Task details »
Copy the records. Keep every line exactly as it is.

Data »

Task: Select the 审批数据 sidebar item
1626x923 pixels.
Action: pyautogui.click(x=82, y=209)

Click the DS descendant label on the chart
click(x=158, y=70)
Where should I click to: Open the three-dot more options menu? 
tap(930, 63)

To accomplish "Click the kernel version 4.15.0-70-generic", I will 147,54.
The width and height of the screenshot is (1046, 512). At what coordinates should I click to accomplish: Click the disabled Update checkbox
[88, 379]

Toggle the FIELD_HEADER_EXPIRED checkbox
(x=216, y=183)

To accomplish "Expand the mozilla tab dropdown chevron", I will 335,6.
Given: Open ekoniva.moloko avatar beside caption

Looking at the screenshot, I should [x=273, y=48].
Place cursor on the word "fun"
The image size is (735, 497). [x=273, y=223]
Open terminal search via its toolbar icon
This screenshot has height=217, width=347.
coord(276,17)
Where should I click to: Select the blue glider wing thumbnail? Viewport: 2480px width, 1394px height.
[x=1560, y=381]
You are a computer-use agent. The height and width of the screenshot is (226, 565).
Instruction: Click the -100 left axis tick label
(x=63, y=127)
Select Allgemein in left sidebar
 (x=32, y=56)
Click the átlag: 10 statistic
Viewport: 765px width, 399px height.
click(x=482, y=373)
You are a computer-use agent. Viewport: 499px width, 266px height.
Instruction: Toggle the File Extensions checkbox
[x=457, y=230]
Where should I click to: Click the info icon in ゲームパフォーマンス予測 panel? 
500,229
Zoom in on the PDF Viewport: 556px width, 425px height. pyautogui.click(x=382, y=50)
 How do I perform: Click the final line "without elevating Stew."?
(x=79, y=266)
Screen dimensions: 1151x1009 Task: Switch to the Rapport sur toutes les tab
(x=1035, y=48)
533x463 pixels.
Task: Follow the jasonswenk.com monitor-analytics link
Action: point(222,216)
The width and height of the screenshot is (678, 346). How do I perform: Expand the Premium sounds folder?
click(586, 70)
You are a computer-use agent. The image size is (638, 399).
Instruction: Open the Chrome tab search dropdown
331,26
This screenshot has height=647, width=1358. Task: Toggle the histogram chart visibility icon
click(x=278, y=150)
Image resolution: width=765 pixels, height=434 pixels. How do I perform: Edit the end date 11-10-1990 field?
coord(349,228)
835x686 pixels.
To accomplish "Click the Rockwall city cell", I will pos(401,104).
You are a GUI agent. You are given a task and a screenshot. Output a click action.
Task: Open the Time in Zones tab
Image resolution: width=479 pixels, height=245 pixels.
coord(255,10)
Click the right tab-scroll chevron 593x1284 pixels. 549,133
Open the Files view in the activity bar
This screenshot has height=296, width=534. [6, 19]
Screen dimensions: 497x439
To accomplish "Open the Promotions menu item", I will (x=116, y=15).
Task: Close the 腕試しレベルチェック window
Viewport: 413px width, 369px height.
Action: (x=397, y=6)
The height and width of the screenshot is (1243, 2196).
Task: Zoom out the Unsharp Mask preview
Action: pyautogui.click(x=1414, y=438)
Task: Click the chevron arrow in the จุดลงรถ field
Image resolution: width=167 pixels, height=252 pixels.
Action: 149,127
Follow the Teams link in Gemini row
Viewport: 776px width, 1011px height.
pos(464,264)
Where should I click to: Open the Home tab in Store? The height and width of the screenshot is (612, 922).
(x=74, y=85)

Task output »
Task: Select the 审批数据 sidebar item
1626x923 pixels.
Action: pyautogui.click(x=82, y=209)

Click the DS descendant label on the chart
click(x=158, y=70)
Where should I click to: Open the three-dot more options menu? 
tap(930, 63)

To accomplish "Click the kernel version 4.15.0-70-generic", I will 147,54.
The width and height of the screenshot is (1046, 512). At what coordinates should I click to accomplish: Click the disabled Update checkbox
[88, 379]

Toggle the FIELD_HEADER_EXPIRED checkbox
(x=216, y=183)

To accomplish "Expand the mozilla tab dropdown chevron", I will 335,6.
Given: Open ekoniva.moloko avatar beside caption

Looking at the screenshot, I should [x=273, y=48].
Place cursor on the word "fun"
The image size is (735, 497). [x=273, y=223]
Open terminal search via its toolbar icon
This screenshot has height=217, width=347.
coord(276,17)
Where should I click to: Select the blue glider wing thumbnail? Viewport: 2480px width, 1394px height.
[x=1560, y=381]
You are a computer-use agent. The height and width of the screenshot is (226, 565).
Instruction: Click the -100 left axis tick label
(x=63, y=127)
Select Allgemein in left sidebar
 (x=32, y=56)
Click the átlag: 10 statistic
Viewport: 765px width, 399px height.
click(x=482, y=373)
You are a computer-use agent. Viewport: 499px width, 266px height.
Instruction: Toggle the File Extensions checkbox
[x=457, y=230]
Where should I click to: Click the info icon in ゲームパフォーマンス予測 panel? 
500,229
Zoom in on the PDF Viewport: 556px width, 425px height. pyautogui.click(x=382, y=50)
 How do I perform: Click the final line "without elevating Stew."?
(x=79, y=266)
Screen dimensions: 1151x1009 Task: Switch to the Rapport sur toutes les tab
(x=1035, y=48)
533x463 pixels.
Task: Follow the jasonswenk.com monitor-analytics link
Action: point(222,216)
The width and height of the screenshot is (678, 346). How do I perform: Expand the Premium sounds folder?
click(586, 70)
You are a computer-use agent. The image size is (638, 399).
Instruction: Open the Chrome tab search dropdown
331,26
This screenshot has height=647, width=1358. Task: Toggle the histogram chart visibility icon
click(x=278, y=150)
Image resolution: width=765 pixels, height=434 pixels. How do I perform: Edit the end date 11-10-1990 field?
coord(349,228)
835x686 pixels.
To accomplish "Click the Rockwall city cell", I will pos(401,104).
You are a GUI agent. You are given a task and a screenshot. Output a click action.
Task: Open the Time in Zones tab
Image resolution: width=479 pixels, height=245 pixels.
coord(255,10)
Click the right tab-scroll chevron 593x1284 pixels. 549,133
Open the Files view in the activity bar
This screenshot has height=296, width=534. [6, 19]
Screen dimensions: 497x439
To accomplish "Open the Promotions menu item", I will (x=116, y=15).
Task: Close the 腕試しレベルチェック window
Viewport: 413px width, 369px height.
Action: (x=397, y=6)
The height and width of the screenshot is (1243, 2196).
Task: Zoom out the Unsharp Mask preview
Action: pyautogui.click(x=1414, y=438)
Task: Click the chevron arrow in the จุดลงรถ field
Image resolution: width=167 pixels, height=252 pixels.
Action: 149,127
Follow the Teams link in Gemini row
Viewport: 776px width, 1011px height.
pos(464,264)
Where should I click to: Open the Home tab in Store? The height and width of the screenshot is (612, 922).
(x=74, y=85)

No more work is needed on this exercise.